Cliche Writing Question

I like Yahoo Answers/Books and Authors.  Not only is it fun to read the posted questions and what others have to say, but I also enjoy answering them.  Many are thought-provoking, like the one who asked how you know when your story is finished.  I posted before on that, because at first it seems like a no-brainer to a writer, until you try to explain it. 

Along the same lines is the question many writers receive: where do you get your ideas?  I have seen many people on Answers post either that very question, or a similar one where they post wanting others to give them ideas to write about.  My inclination is to laugh when I hear that question, and I know many authors have a stock answer but really, when I actually give the question some thought, I pause.

It’s not so much where the idea comes from, I think.  It’s not like there’s this secret pot I dip into and pull out something.  I think the question would be more accurate if it was phrased as, what triggers an idea.  For me, it’s another cliché writing question.  What if…

I’ll see an object, or hear a snippet of conversation, or watch an event unfold and think, ‘what if this happened’, or ‘that conversation would have been more interesting if she’d said this’, or ‘wow, he’s lucky that didn’t happen’, and an idea grows from that moment.  So for me, stories arrive from observing life around me and from wanting to twist those observations to make them into a story I’d want to read.  And I think that is true for most writers.  How many times have we told our family members a story about something that happened and found ourselves embellishing to make it funnier or more dramatic?  It’s the same principle.  My husband says he’ll listen to me telling a story and think, ‘I don’t remember that.’  Well, that’s part of being a writer isn’t it?  Creating, embellishing, twisting, combining, and daydreaming.

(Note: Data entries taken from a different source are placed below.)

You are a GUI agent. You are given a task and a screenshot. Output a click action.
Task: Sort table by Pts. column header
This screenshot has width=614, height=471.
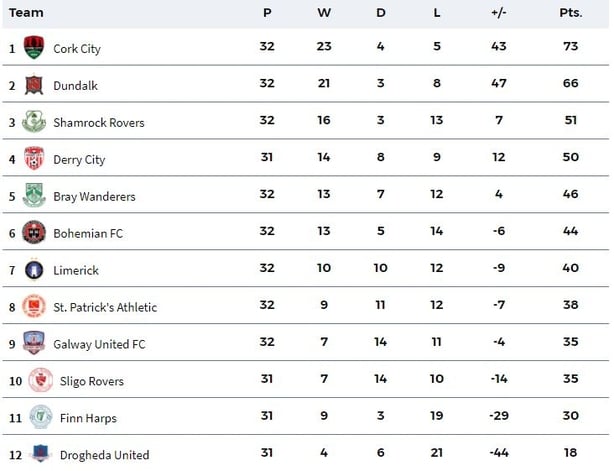point(571,13)
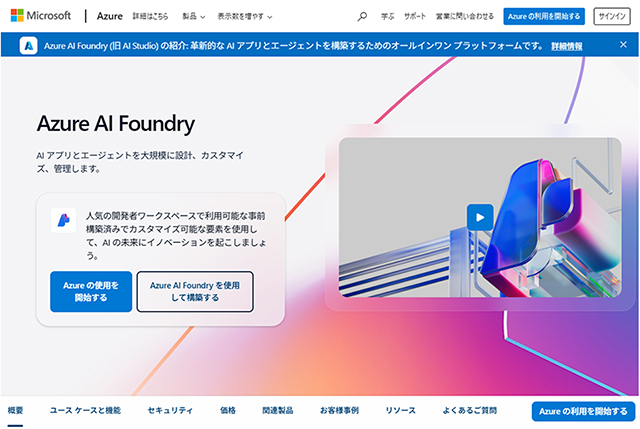Click the サインイン button

[612, 16]
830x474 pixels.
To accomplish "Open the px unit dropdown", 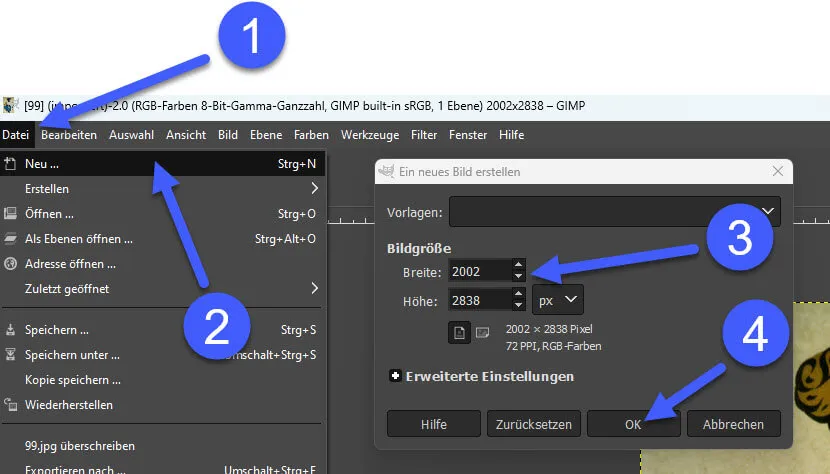I will pyautogui.click(x=558, y=299).
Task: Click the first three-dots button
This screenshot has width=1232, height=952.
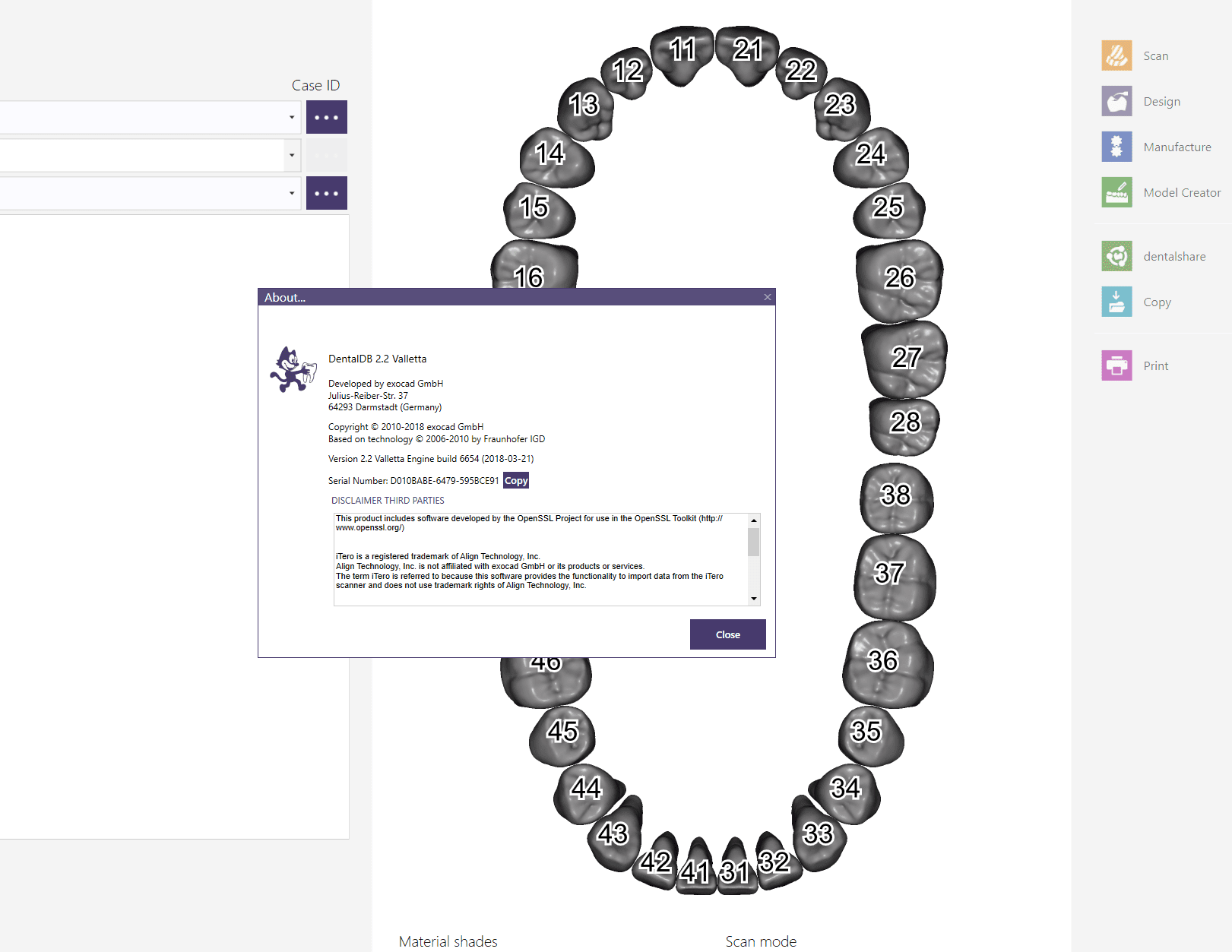Action: (x=327, y=117)
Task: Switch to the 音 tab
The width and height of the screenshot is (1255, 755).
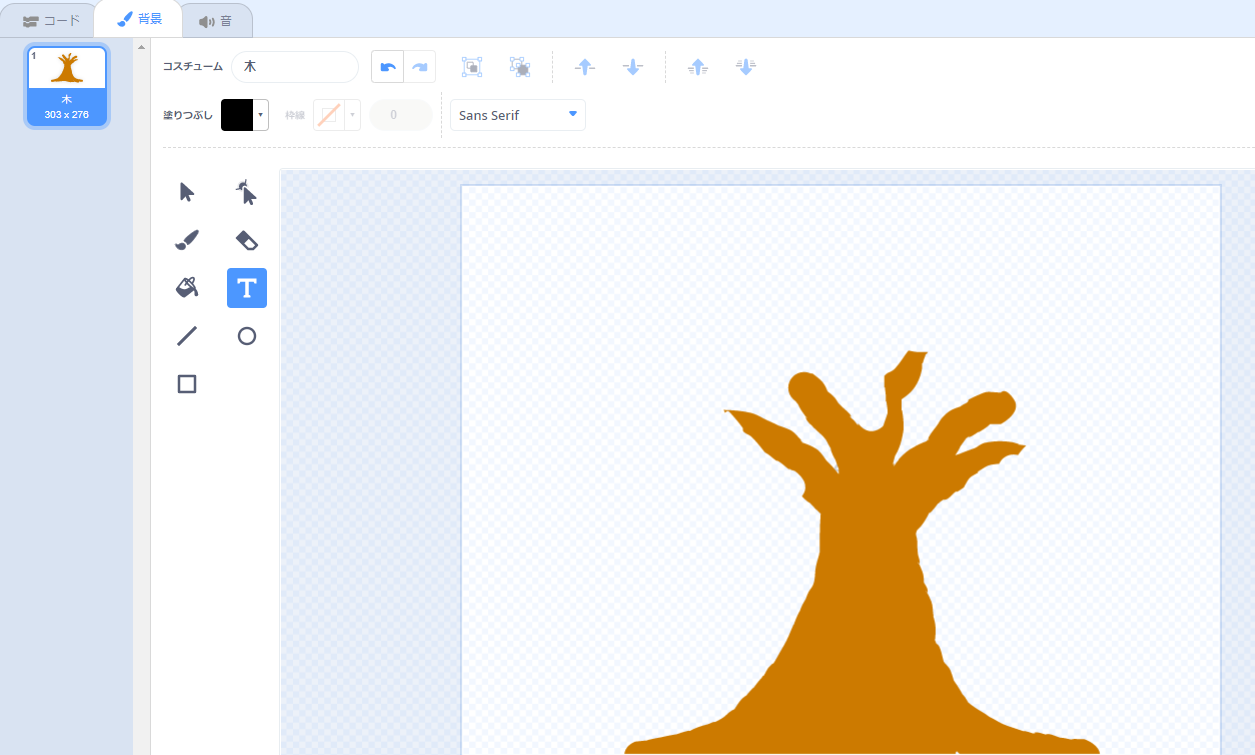Action: pos(216,20)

So like I said, a cliché question can still be interesting to pause and consider occasionally.  What are your thoughts on the mysterious source of imagination?

2 thoughts on “Cliche Writing Question

  1. I also think “triggering” or “sparking” an idea is more accurate than “getting” one. Some authors talk about how whole novels hit them all at once, but I know I have to work the initial flash of inspiration for a while until it becomes a really workable “idea.”

    Poems and music have given me lots of sparks. As I’ve mentioned once or twice over at Intergalactic Writers, I get vivid dreams that can sometimes provide the nucleus of a story. And sometimes, I think you have to let it sit for a while. My current novel was only truly born when I combined what had been, until that point, two wholly separate novels. By now I’ve had the ideas so long, and they’ve grown so intertwined, I can’t say where one begins and the other ends… nor what “sparked” them in the first place…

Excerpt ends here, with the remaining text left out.